What this task involves:
Return, unchanged, every line of the records below from the line holding "Task: Click the root https:// URL text row" through the line holding "coord(413,414)", with both of those lines included.

Recorded data:

┌──

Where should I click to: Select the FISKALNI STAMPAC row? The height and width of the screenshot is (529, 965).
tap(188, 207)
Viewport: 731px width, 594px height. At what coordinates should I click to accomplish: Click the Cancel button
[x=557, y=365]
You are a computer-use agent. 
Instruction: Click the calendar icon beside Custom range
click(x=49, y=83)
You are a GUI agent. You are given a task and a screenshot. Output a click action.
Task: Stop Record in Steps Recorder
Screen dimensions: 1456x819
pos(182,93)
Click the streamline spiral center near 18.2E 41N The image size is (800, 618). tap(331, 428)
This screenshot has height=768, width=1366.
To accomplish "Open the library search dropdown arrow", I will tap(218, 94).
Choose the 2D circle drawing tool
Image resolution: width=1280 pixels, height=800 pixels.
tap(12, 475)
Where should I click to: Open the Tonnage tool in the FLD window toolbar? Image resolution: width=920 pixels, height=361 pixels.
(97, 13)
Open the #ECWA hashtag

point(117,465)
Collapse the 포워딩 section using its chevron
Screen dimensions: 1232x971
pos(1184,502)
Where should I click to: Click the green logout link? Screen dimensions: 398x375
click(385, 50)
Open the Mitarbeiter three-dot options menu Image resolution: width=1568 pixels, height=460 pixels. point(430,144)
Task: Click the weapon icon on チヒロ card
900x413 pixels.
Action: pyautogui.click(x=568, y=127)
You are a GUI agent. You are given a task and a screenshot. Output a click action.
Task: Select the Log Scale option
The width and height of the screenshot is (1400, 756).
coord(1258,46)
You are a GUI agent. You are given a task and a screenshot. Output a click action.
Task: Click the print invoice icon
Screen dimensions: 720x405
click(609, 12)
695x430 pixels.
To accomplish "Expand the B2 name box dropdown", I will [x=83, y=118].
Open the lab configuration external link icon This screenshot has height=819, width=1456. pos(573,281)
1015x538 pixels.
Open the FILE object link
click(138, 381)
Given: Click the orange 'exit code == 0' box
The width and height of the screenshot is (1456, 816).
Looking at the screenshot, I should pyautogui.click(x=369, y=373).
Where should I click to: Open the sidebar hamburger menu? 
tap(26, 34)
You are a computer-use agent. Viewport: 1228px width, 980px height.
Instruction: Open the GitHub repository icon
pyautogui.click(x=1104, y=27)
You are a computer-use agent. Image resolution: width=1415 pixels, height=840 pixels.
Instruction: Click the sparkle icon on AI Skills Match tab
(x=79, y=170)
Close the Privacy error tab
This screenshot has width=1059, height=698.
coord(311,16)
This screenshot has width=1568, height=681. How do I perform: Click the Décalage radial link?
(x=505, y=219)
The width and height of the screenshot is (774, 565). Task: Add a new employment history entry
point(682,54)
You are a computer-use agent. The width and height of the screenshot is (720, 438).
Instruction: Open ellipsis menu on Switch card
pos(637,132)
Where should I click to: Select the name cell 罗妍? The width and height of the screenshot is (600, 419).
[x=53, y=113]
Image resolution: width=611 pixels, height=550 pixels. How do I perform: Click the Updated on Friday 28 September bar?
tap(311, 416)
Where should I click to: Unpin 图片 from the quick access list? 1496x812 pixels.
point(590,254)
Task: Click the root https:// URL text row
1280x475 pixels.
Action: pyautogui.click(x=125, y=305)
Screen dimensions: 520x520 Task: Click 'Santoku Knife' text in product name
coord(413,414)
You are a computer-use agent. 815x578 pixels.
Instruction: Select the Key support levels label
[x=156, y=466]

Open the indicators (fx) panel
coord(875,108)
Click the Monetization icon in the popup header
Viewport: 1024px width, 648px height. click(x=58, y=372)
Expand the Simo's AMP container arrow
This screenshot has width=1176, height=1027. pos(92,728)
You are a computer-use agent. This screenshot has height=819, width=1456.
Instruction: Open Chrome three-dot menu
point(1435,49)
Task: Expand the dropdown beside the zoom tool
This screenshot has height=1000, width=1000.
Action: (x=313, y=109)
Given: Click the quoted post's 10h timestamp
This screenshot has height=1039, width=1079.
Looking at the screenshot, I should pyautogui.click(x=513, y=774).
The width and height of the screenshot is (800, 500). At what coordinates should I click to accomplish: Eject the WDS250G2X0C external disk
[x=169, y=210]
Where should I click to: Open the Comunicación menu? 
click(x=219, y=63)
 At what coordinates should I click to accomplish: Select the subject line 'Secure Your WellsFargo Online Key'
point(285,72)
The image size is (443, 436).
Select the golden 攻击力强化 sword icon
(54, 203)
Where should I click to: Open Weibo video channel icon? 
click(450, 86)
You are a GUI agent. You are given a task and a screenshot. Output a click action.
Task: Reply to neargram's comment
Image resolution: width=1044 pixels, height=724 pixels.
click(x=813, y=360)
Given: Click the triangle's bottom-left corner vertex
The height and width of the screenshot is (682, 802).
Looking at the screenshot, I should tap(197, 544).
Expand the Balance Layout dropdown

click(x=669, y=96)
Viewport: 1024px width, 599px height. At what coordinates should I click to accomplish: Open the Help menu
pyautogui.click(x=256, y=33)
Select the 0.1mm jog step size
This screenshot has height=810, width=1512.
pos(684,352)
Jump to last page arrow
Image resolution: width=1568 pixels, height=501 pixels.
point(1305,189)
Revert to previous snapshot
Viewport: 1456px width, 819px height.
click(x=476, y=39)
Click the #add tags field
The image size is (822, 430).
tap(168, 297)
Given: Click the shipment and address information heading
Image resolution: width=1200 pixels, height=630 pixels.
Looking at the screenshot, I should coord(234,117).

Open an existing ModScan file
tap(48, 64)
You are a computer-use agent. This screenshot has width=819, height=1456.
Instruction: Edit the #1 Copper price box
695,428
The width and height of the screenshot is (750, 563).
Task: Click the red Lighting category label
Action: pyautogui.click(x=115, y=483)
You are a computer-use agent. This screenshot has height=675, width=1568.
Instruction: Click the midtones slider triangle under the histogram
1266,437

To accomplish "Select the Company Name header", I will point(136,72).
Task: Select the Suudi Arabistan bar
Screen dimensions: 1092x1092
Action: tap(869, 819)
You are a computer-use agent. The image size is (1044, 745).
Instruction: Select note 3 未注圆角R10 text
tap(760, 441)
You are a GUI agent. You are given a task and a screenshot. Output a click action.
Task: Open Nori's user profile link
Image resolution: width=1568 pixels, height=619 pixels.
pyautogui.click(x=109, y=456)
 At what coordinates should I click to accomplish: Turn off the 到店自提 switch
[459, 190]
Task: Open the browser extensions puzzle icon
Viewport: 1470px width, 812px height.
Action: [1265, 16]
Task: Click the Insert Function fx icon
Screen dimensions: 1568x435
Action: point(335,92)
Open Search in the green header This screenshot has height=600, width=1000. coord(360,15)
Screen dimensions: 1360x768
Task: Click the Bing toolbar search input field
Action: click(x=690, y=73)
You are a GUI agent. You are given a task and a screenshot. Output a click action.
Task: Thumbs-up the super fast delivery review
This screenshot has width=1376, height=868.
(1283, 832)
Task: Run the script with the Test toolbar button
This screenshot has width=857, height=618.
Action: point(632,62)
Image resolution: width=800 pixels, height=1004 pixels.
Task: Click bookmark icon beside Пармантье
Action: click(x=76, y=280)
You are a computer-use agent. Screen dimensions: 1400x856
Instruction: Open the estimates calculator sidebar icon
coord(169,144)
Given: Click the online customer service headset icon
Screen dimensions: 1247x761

└──

Finished exercise:
Task: Click the root https:// URL text row
1280x475 pixels.
Action: pyautogui.click(x=125, y=305)
Screen dimensions: 520x520 Task: Click 'Santoku Knife' text in product name
coord(413,414)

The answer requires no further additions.